BUFFON, DAI GENITORI AI FIGLI
Nell’intervista c’è spazio per ricordare i suoi inizi e parlare della sua carriera. Ad esempio, la partita più emozionante per lui è la partita della Juventus contro il Real Madrid nel 2018: «Non passammo il turno, ma giocammo una partita eccezionale che meritava un altro epilogo». La coppa che ha alzato con maggiore soddisfazione è quella del Mondiale 2006: «Esserci riuscito mi fa sentire un privilegiato». Riguardo gli inizi, l’ex portiere ricorda di aver tifato Juventus da bambino e di essere stato “rapito” da Trapattoni. «Poi dai 12 anni iniziai a tifare Genoa, avevo degli zii sulla cui macchina era incollato un grande adesivo con il Grifone. Una squadra magica, con una tradizione antica e una tifoseria bellissima». La sua ascesa, comunque, fu travolgente. Ma Buffon ha potuto sempre contare sul supporto della sua famiglia. «Mio padre è friulano, quindi con un modo di dimostrare affetto e sentimenti un po’ freddo, ma è sempre bastato uno sguardo o una frase per farmi capire quello che gli faceva piacere e quello che non apprezzava».

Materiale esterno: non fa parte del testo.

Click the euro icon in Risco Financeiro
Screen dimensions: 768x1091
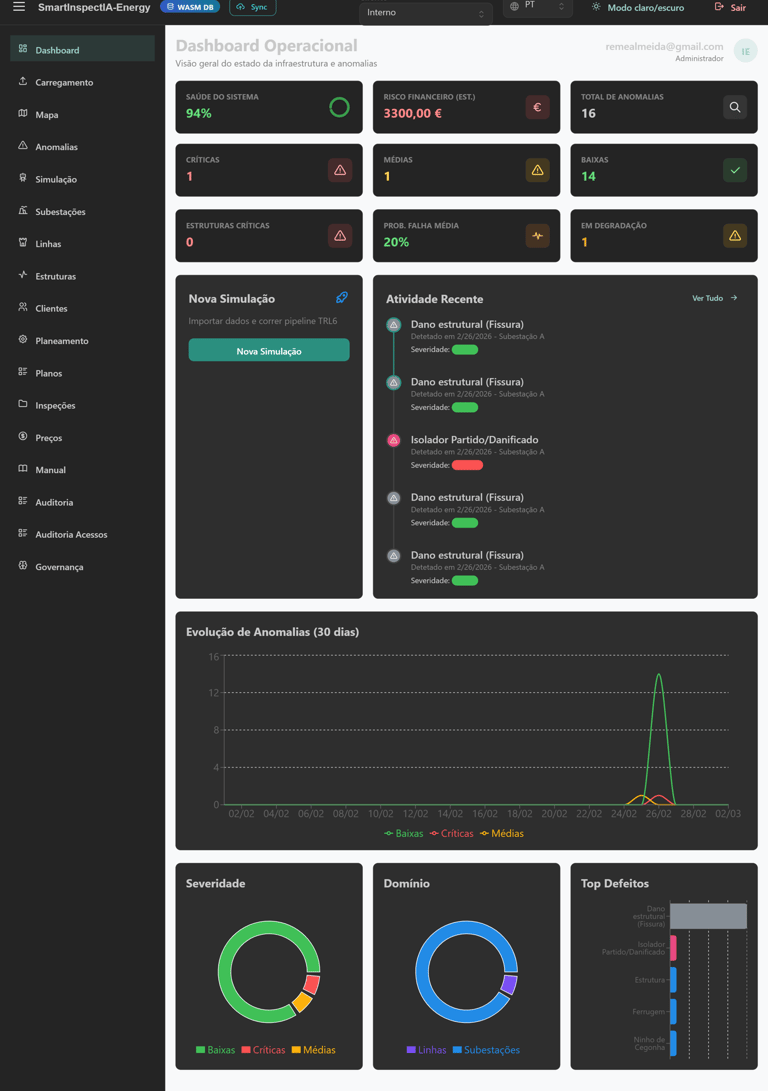tap(537, 107)
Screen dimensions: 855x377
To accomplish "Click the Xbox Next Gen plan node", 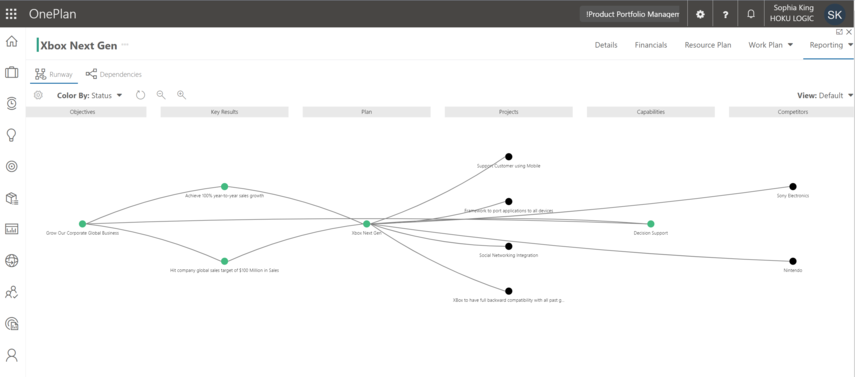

Quando Buffon iniziò a giocare a Parma il padre smise di allenare. «Era in Promozione, poteva ambire a serie superiori, ma voleva starmi vicino. La sua era una presenza costante ma discreta. Alle partite lo notavi perché era quello da solo, in disparte. E io, che caratterialmente sono diverso, faccio la stessa cosa: quando guardo giocare i miei figli resto in un angolo da solo». Della madre, invece, al Corriere dice che è «unica e irripetibile». A proposito dei figli, racconta che Luis, il più grande, ora gioca a calcio nel Pisa. «David invece al CBS, una squadra di Torino affiliata al Milan. Mentre Leopoldo sta facendo sport: gioca a basket, ogni tanto prova il calcio, ma se volesse fare anche tennis, pallanuoto o pallavolo lo porteremmo a fare anche quello».